Fox and yes they ARE in 720P. 

BTW I just bought my 1080i last month and CC is still selling them.


----------



## skanter (May 28, 2003)

CraigHB said:


> My feeling is that I'd like to avoid scaling 1080 to 720 since that loses video information. a 1080p set never has to scale down like that. It always displays all of the video information. However, I have a 720p set so that's what I have. As far as what I can see at my viewing distance, I can't see any difference in video quality between signals sent to my TV in 720p versus 1080i.


...and you would see no difference in 1080P either.


----------



## ashu (Nov 8, 2002)

skanter said:


> ...and you would see no difference in 1080P either.


Speak for yourself.

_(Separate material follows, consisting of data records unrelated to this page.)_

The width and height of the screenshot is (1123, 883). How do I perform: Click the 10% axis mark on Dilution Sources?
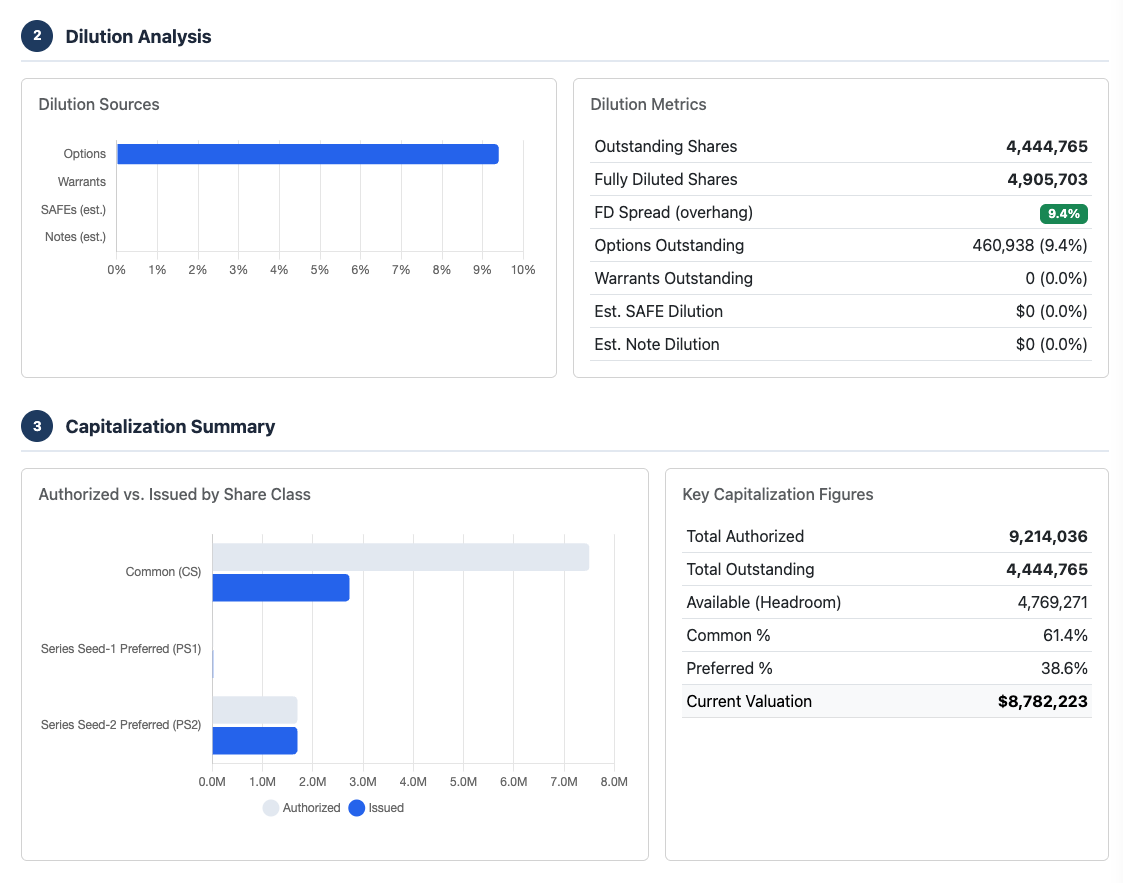(x=522, y=269)
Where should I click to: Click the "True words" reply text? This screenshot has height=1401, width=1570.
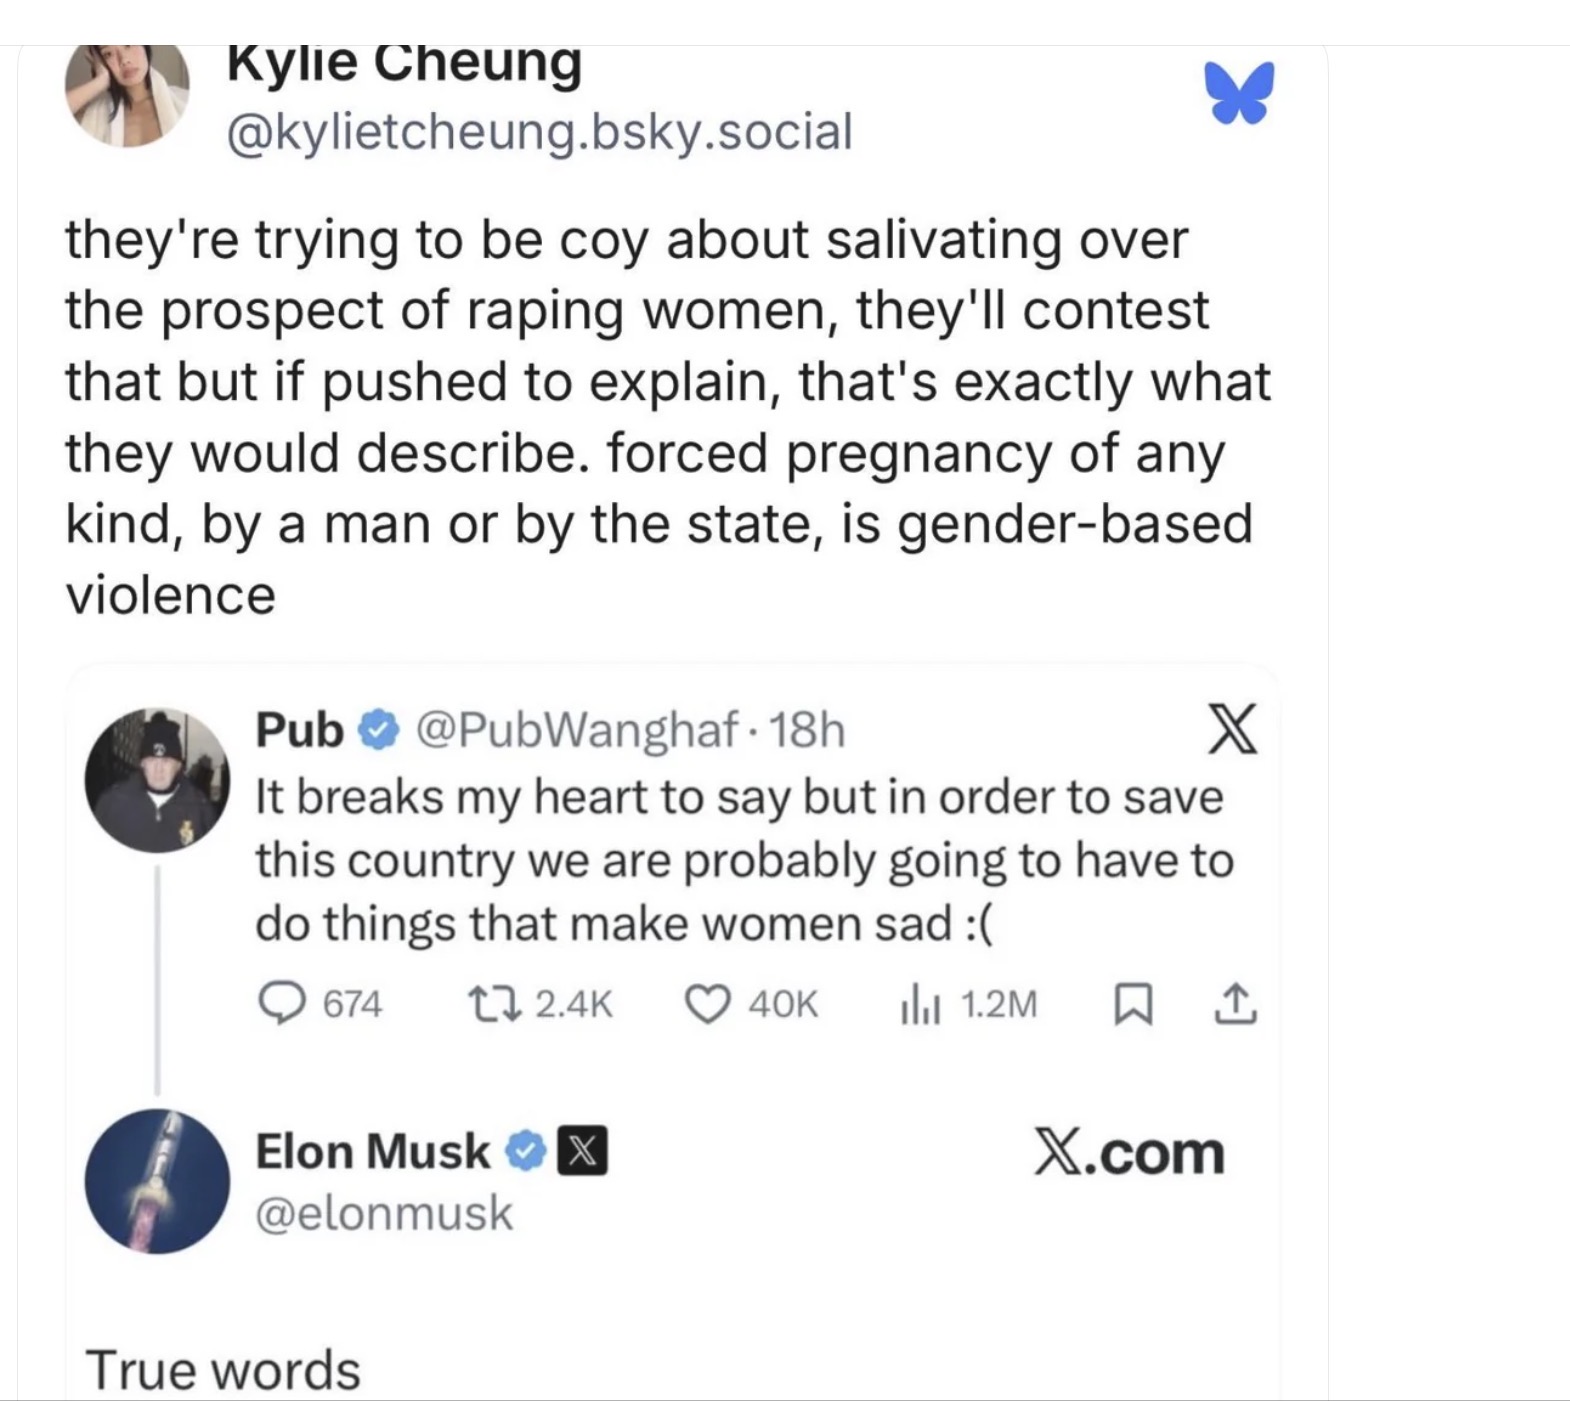click(222, 1369)
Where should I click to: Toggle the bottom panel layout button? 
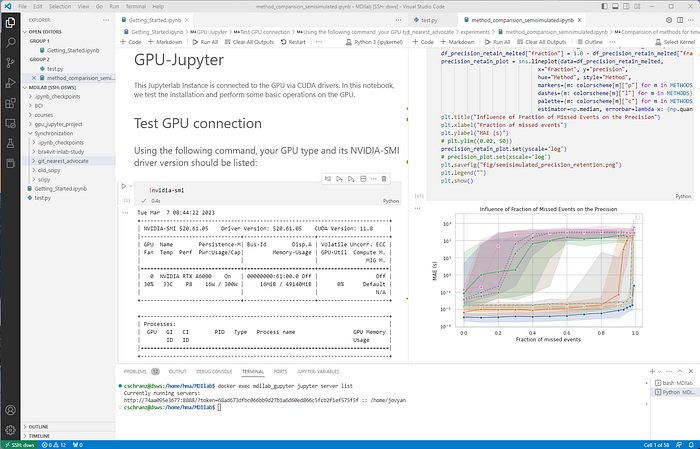(x=615, y=6)
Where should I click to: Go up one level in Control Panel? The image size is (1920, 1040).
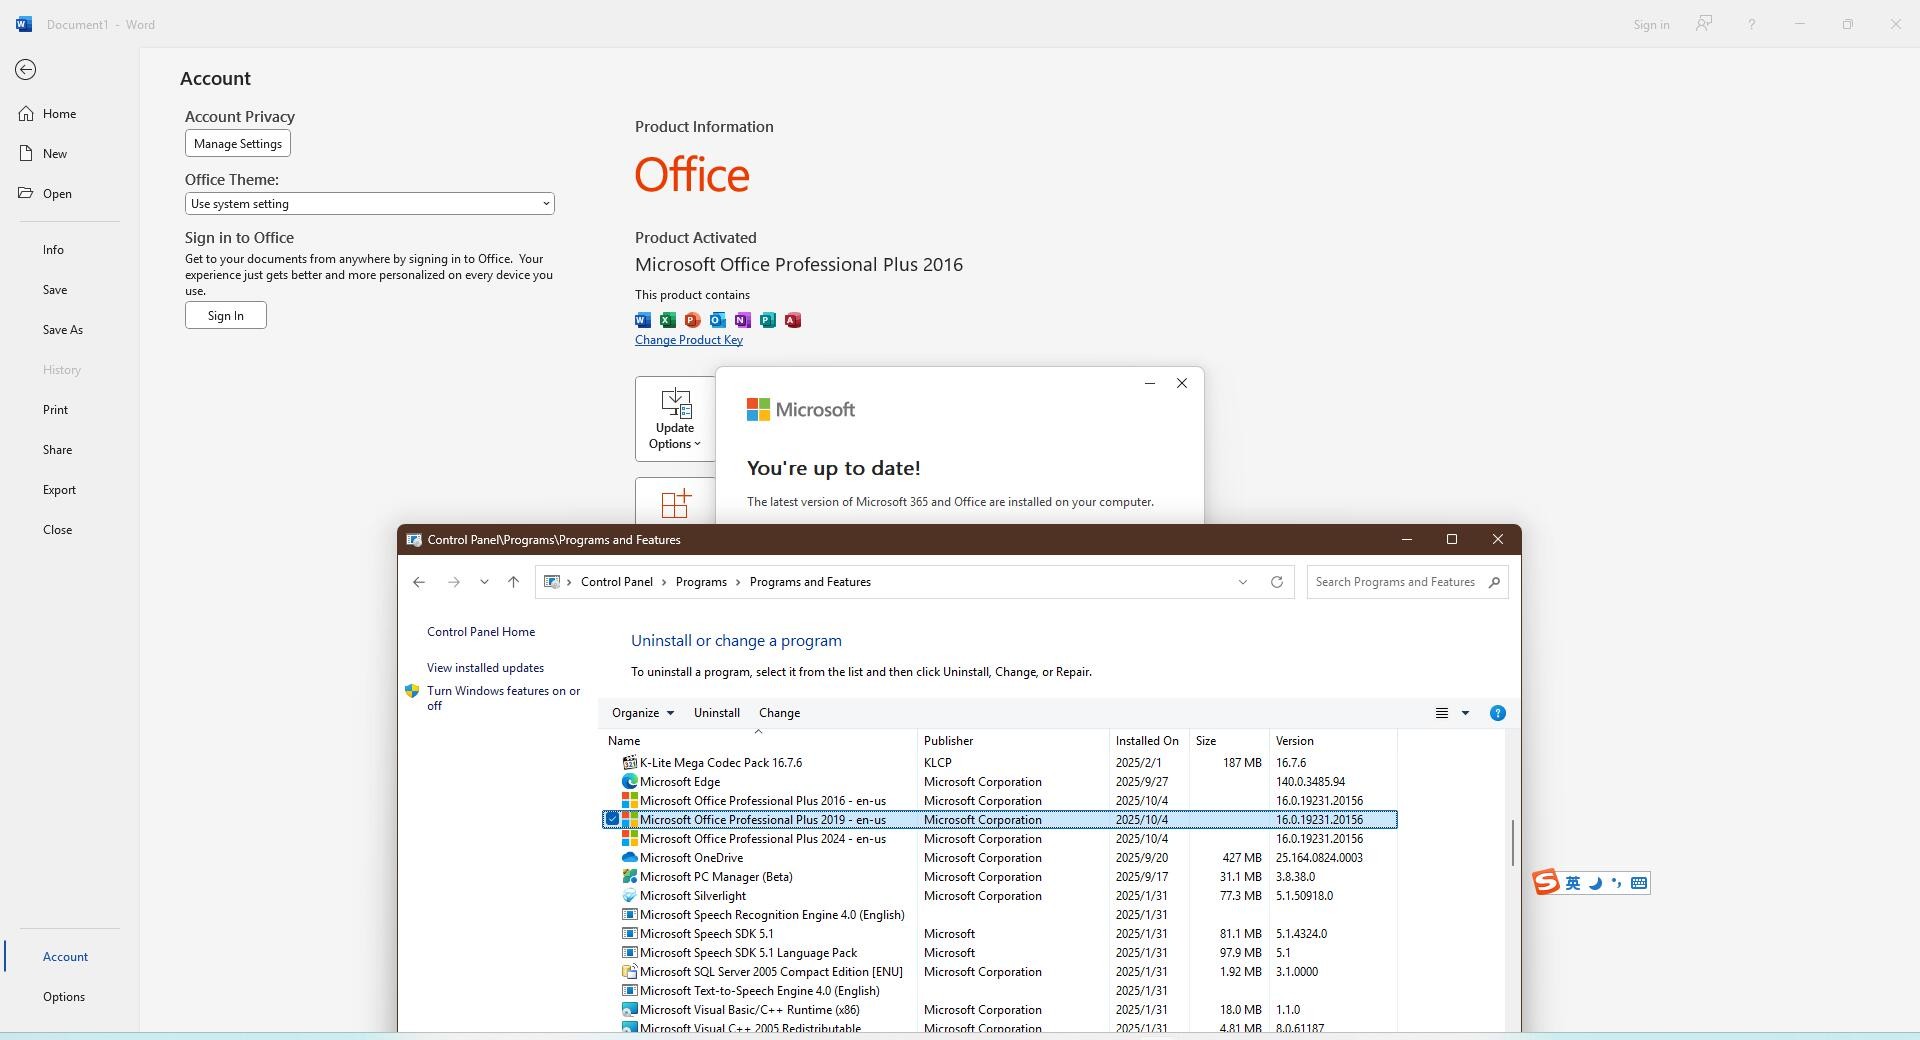pos(513,582)
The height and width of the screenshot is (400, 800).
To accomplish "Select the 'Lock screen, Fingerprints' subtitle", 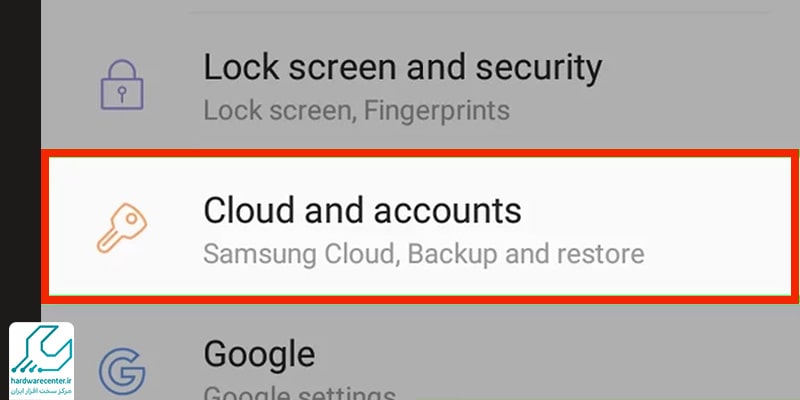I will 356,111.
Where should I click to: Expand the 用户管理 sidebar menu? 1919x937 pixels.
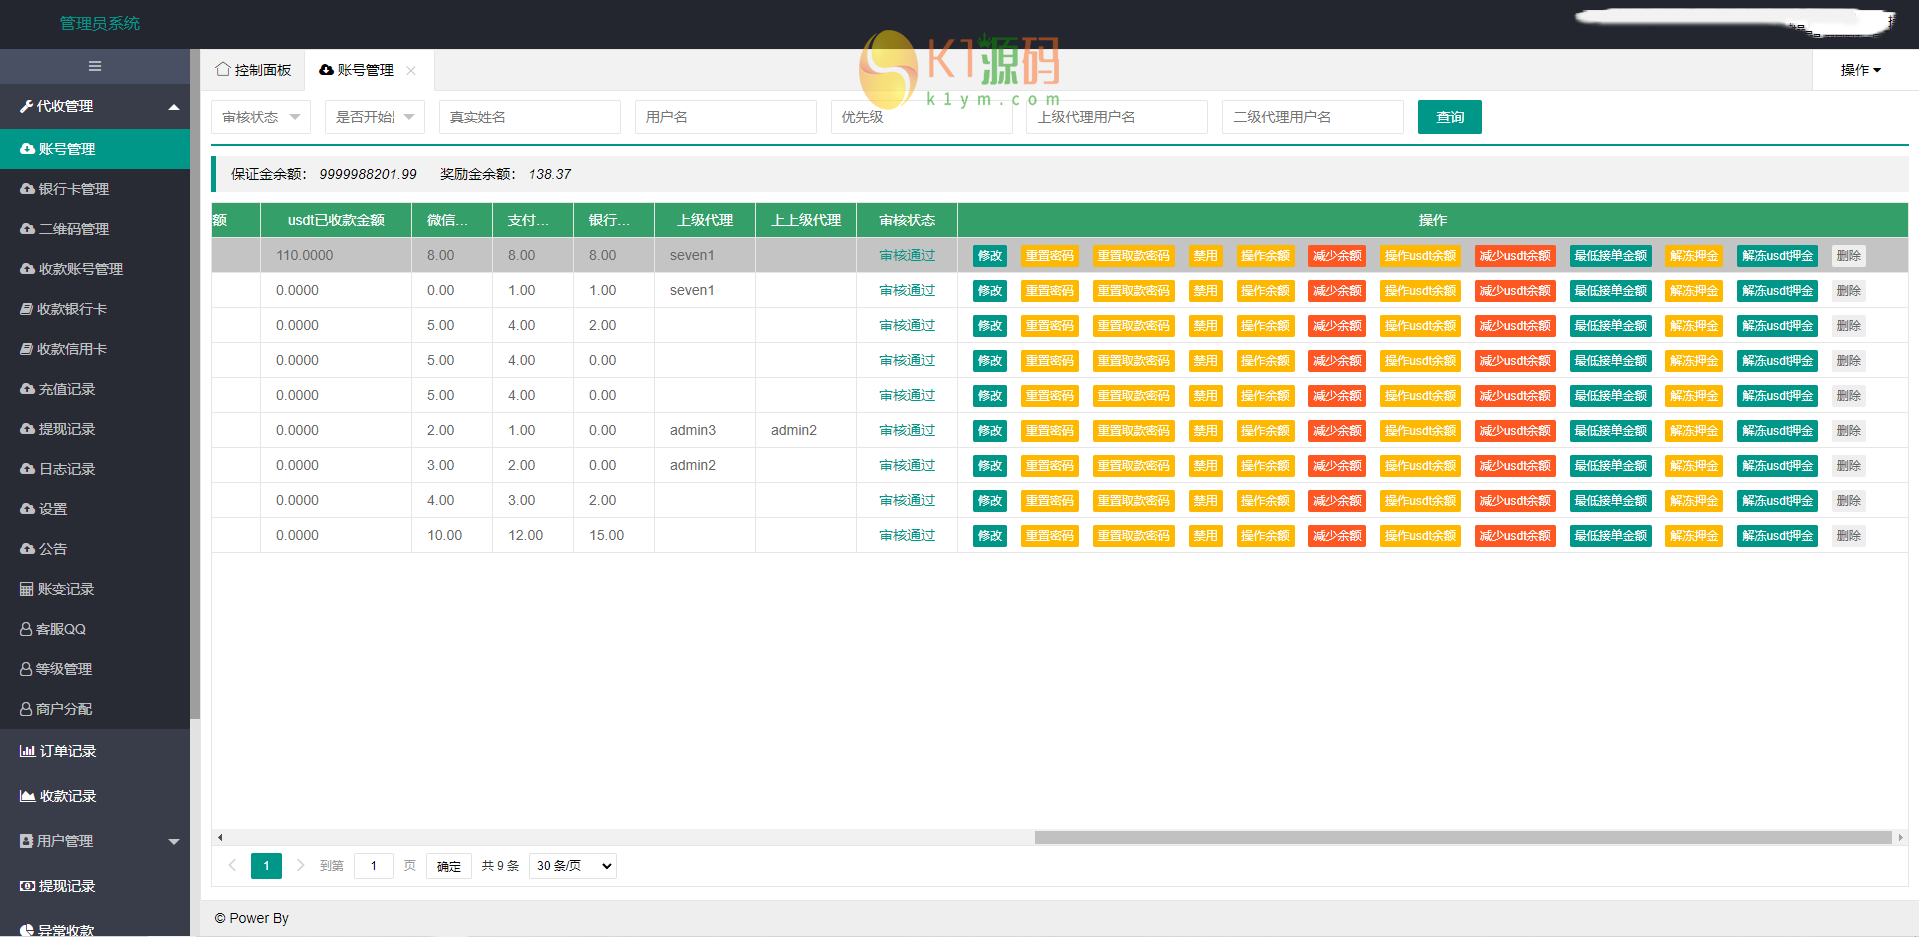coord(174,841)
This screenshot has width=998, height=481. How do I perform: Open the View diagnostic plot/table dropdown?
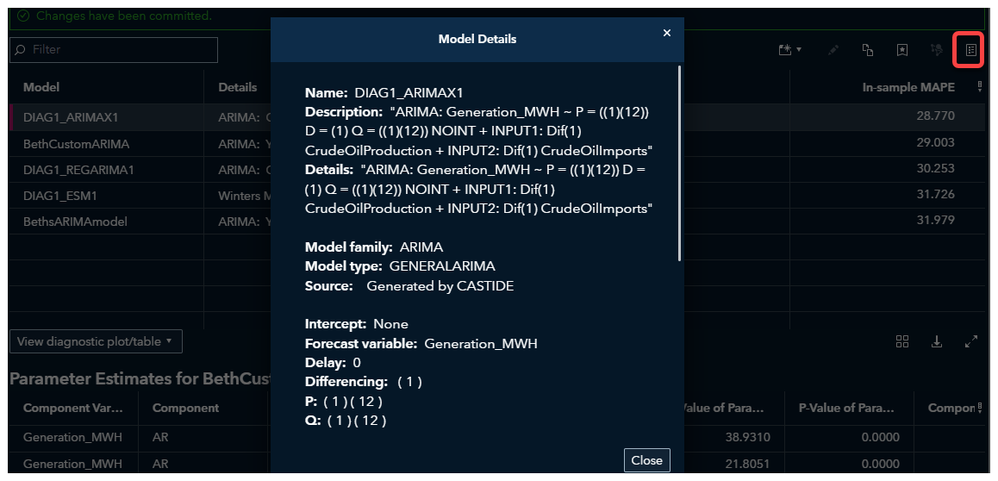click(95, 341)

With 20-10 vision, I sure do  (PQ from) A good 1080i source pulverizes a good 720P source every time.

It's a pity my local CBS & NBC affiliates are so randomly hit-and-miss. The Sunday night NBC (NFL) game was absolutely atrocious (so-called-HD) quality! At least compared to the great stuff they sometimes had earlier in the season.


----------



## skanter (May 28, 2003)

ashu said:


> Speak for yourself. With 20-10 vision, I sure do  (PQ from) A good 1080i source pulverizes a good 720P source every time.
> .


"Pulverizes"? 

What size display, and what viewing distance? These are the factors that can make 720P/1080i/1080p comparison debates irrelevant.


----------



## gtrogue (Jun 18, 2001)

Wangooroo said:


> HOGWASH!!! I defy anybody to tell the difference. I watch two Pioneer Elite's side by side with identical HD source material. The human eye cannot see the difference between 1080i and 1080p. Save yourself the coin. 1080i is all that broadcasters are using anyway. You will not see 1080p used by cable, sat, or OTA providers for years to come.
> 
> Go to a reputable store (Tweeter?) and check it out side by side from the same manufacturer. There is no discernible difference between them. An Elite set costs TWICE as much for 1080p Not worth it!


HD DVD and BluRay are where you are going to see true 1080p material first and it probably won't be long. Also, HTPC's and other computers can also output 1080p.

My buying advice for displays is you buy the most you can afford and always buy a set one size larger than you think you need. If you can afford a 1080p set, get it.


----------



## ashu (Nov 8, 2002)

skanter said:


> "Pulverizes"?
> 
> What size display, and what viewing distance? These are the factors that can make 720P/1080i/1080p comparison debates irrelevant.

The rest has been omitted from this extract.